This also removes duplicated code which was of course
unnecessary different and incomplete in the KVM copy.
- Simplify the KVM FPU buffer handling by utilizing the new
fpstate container and just switching the buffer pointer from the
user space buffer to the KVM guest buffer when entering
vcpu_run() and flipping it back when leaving the function. This
cuts the memory requirements of a vCPU for FPU buffers in half
and avoids pointless memory copy operations.
This also solves the so far unresolved problem of adding AMX
support because the current FPU buffer handling of KVM inflicted
a circular dependency between adding AMX support to the core and
to KVM. With the new scheme of switching fpstate AMX support can
be added to the core code without affecting KVM.
- Replace various variables with proper data structures so the
extra information required for adding dynamically enabled FPU
features (AMX) can be added in one place
- Add AMX (Advanced Matrix eXtensions) support (finally):
AMX is a large XSTATE component which is going to be available with
Saphire Rapids XEON CPUs. The feature comes with an extra MSR
(MSR_XFD) which allows to trap the (first) use of an AMX related
instruction, which has two benefits:
1) It allows the kernel to control access to the feature
2) It allows the kernel to dynamically allocate the large register
state buffer instead of burdening every task with the the extra
8K or larger state storage.
It would have been great to gain this kind of control already with
AVX512.
The support comes with the following infrastructure components:
1) arch_prctl() to
- read the supported features (equivalent to XGETBV(0))
- read the permitted features for a task
- request permission for a dynamically enabled feature
Permission is granted per process, inherited on fork() and
cleared on exec(). The permission policy of the kernel is
restricted to sigaltstack size validation, but the syscall
obviously allows further restrictions via seccomp etc.
2) A stronger sigaltstack size validation for sys_sigaltstack(2)
which takes granted permissions and the potentially resulting
larger signal frame into account. This mechanism can also be used
to enforce factual sigaltstack validation independent of dynamic
features to help with finding potential victims of the 2K
sigaltstack size constant which is broken since AVX512 support
was added.
3) Exception handling for #NM traps to catch first use of a extended
feature via a new cause MSR. If the exception was caused by the
use of such a feature, the handler checks permission for that
feature. If permission has not been granted, the handler sends a
SIGILL like the #UD handler would do if the feature would have
been disabled in XCR0. If permission has been granted, then a new
fpstate which fits the larger buffer requirement is allocated.
In the unlikely case that this allocation fails, the handler
sends SIGSEGV to the task.

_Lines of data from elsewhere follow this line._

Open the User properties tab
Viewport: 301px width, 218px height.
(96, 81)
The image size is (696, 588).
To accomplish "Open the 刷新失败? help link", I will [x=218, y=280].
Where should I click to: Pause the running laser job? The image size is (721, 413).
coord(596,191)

That's not elegant, but unavoidable as
the other discussed options of preallocation or full per task
permissions come with their own set of horrors for kernel and/or
userspace. So this is the lesser of the evils and SIGSEGV caused
by unexpected memory allocation failures is not a fundamentally
new concept either.
When allocation succeeds, the fpstate properties are filled in to
reflect the extended feature set and the resulting sizes, the
fpu::fpstate pointer is updated accordingly and the trap is
disarmed for this task permanently.
4) Enumeration and size calculations
5) Trap switching via MSR_XFD
The XFD (eXtended Feature Disable) MSR is context switched with
the same life time rules as the FPU register state itself. The
mechanism is keyed off with a static key which is default
disabled so !AMX equipped CPUs have zero overhead. On AMX enabled
CPUs the overhead is limited by comparing the tasks XFD value
with a per CPU shadow variable to avoid redundant MSR writes. In
case of switching from a AMX using task to a non AMX using task
or vice versa, the extra MSR write is obviously inevitable.

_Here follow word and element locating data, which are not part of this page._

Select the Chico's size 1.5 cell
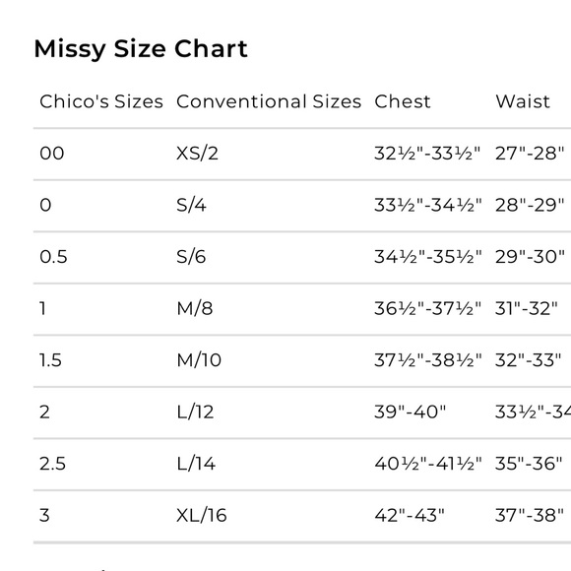Viewport: 571px width, 571px height. point(50,360)
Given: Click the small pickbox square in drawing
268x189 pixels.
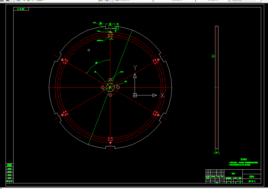Looking at the screenshot, I should [89, 50].
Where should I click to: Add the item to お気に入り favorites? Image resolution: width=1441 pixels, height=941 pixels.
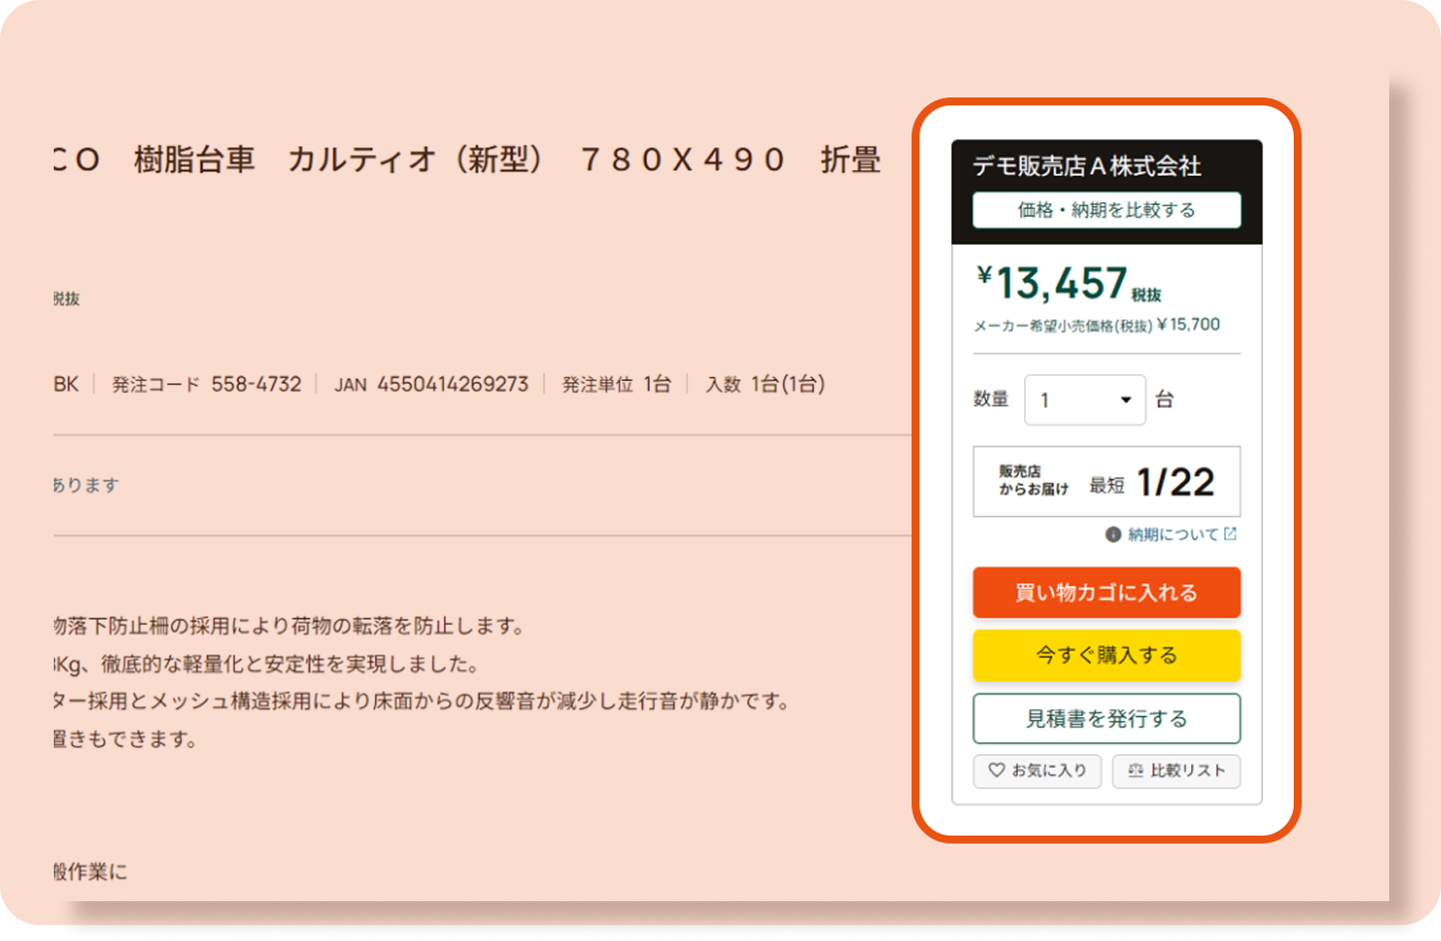click(x=1037, y=772)
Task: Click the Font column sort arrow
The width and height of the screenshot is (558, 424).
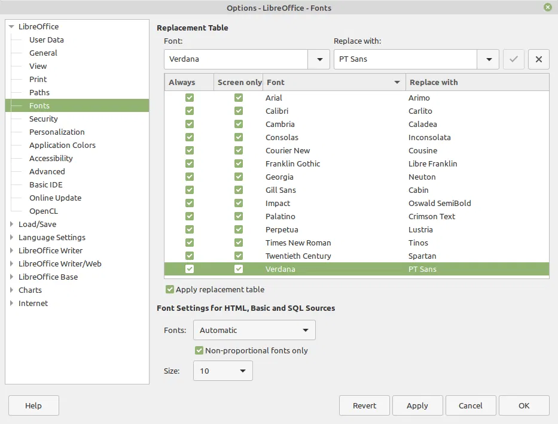Action: click(397, 82)
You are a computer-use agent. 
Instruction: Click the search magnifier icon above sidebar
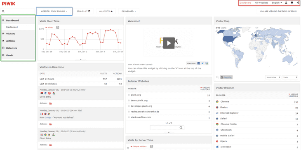[x=3, y=11]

All other places which need to be aware of the variable feature
sets and resulting variable sizes are not affected at all because
they retrieve the information (feature set, sizes) unconditonally
from the fpstate properties.
6) Enable the new AMX states
Note, this is relatively new code despite the fact that AMX support
is in the works for more than a year now.
The big refactoring of the FPU code, which allowed to do a proper
integration has been started exactly 3 weeks ago. Refactoring of the
existing FPU code and of the original AMX patches took a week and has
been subject to extensive review and testing. The only fallout which
has not been caught in review and testing right away was restricted
to AMX enabled systems, which is completely irrelevant for anyone
outside Intel and their early access program. There might be dragons
lurking as usual, but so far the fine grained refactoring has held up
and eventual yet undetected fallout is bisectable and should be
easily addressable before the 5.16 release. Famous last words...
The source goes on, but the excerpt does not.